Your instructions: Reproduce the lines of the records below, starting at the beginning of the records and continuing through the line containing "The height and", omitting the pictures.
Exercise inputs below:
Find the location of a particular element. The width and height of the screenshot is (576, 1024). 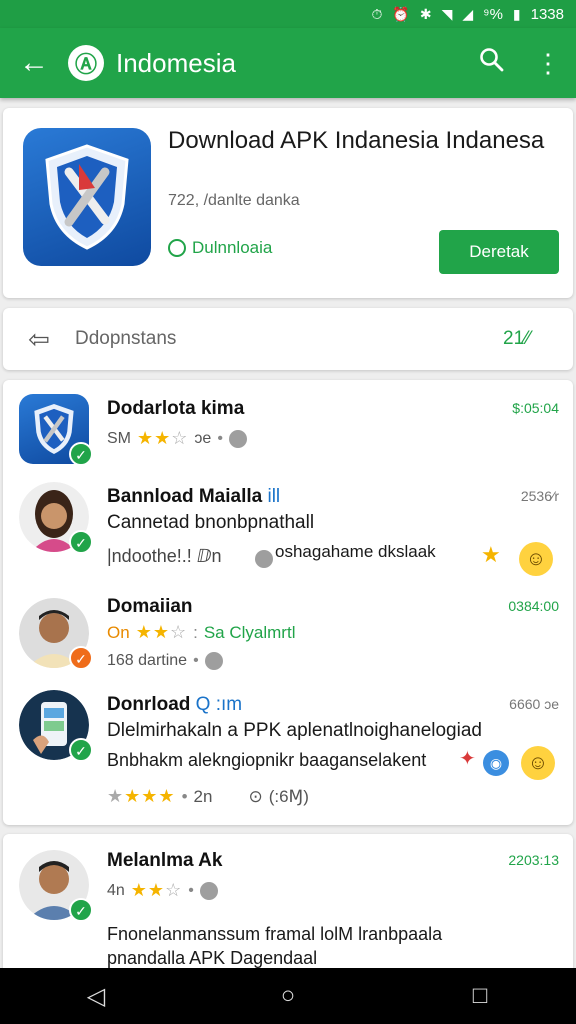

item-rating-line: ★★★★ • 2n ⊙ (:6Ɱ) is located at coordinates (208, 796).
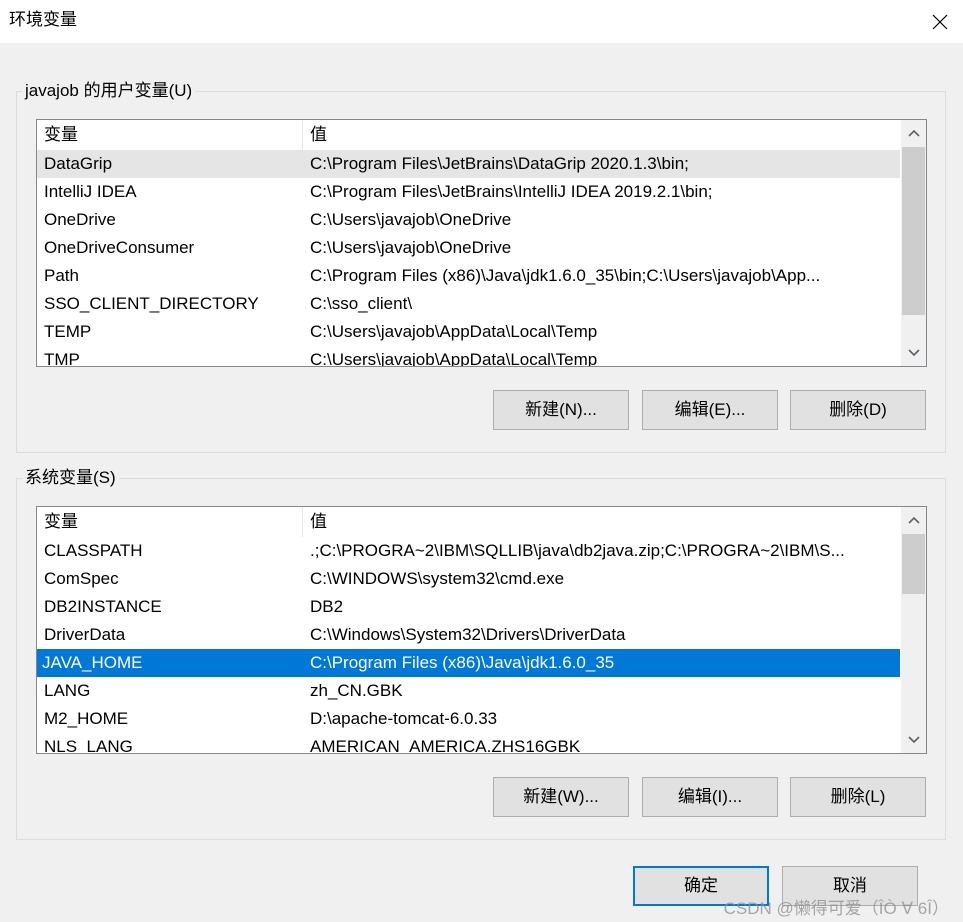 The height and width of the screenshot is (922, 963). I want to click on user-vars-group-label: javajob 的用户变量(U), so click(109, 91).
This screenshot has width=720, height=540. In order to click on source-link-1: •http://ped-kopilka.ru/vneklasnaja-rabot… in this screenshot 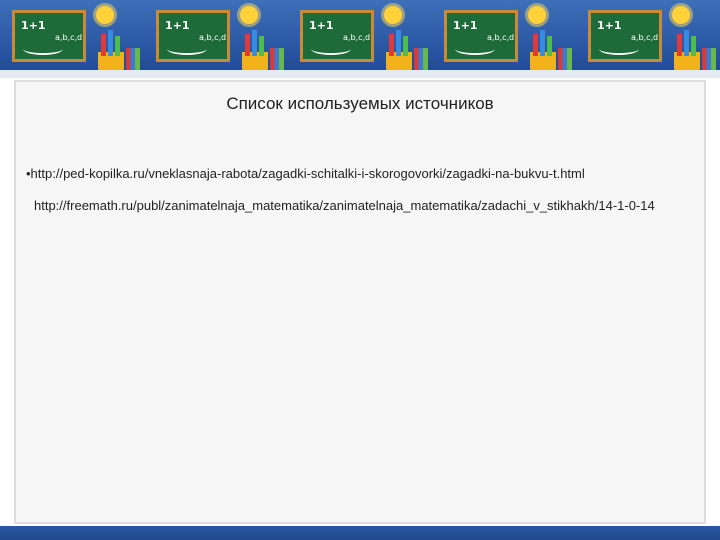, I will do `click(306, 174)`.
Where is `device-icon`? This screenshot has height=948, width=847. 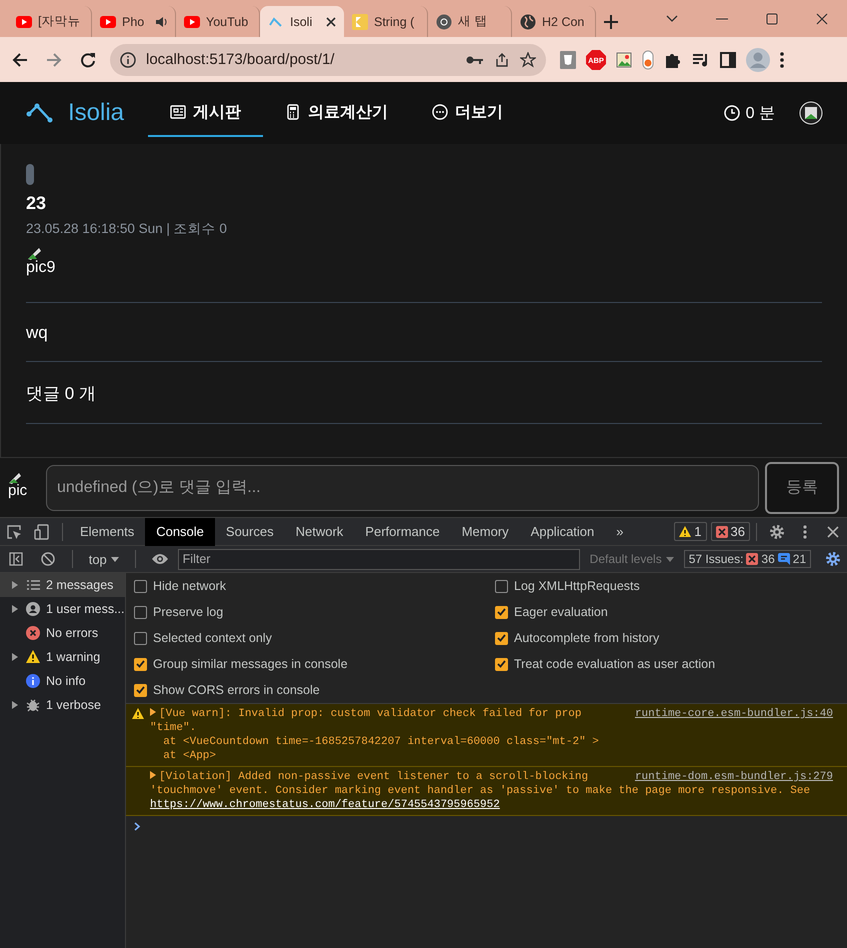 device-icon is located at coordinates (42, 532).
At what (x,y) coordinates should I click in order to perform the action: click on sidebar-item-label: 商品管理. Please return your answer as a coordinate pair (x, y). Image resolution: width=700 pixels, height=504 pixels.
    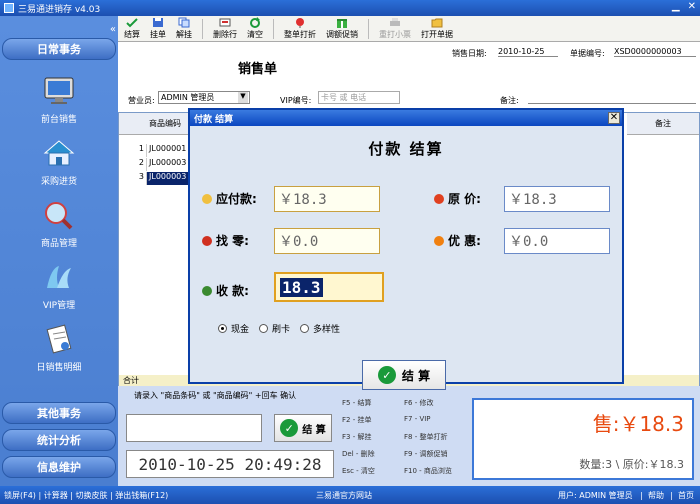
End of Exercise inputs.
Response area:
Find the location of a particular element. The width and height of the screenshot is (576, 1024). 

item-rating-line: ★★★★ • 2n ⊙ (:6Ɱ) is located at coordinates (208, 796).
 The height and width of the screenshot is (922, 963). I want to click on user-vars-group-label: javajob 的用户变量(U), so click(109, 91).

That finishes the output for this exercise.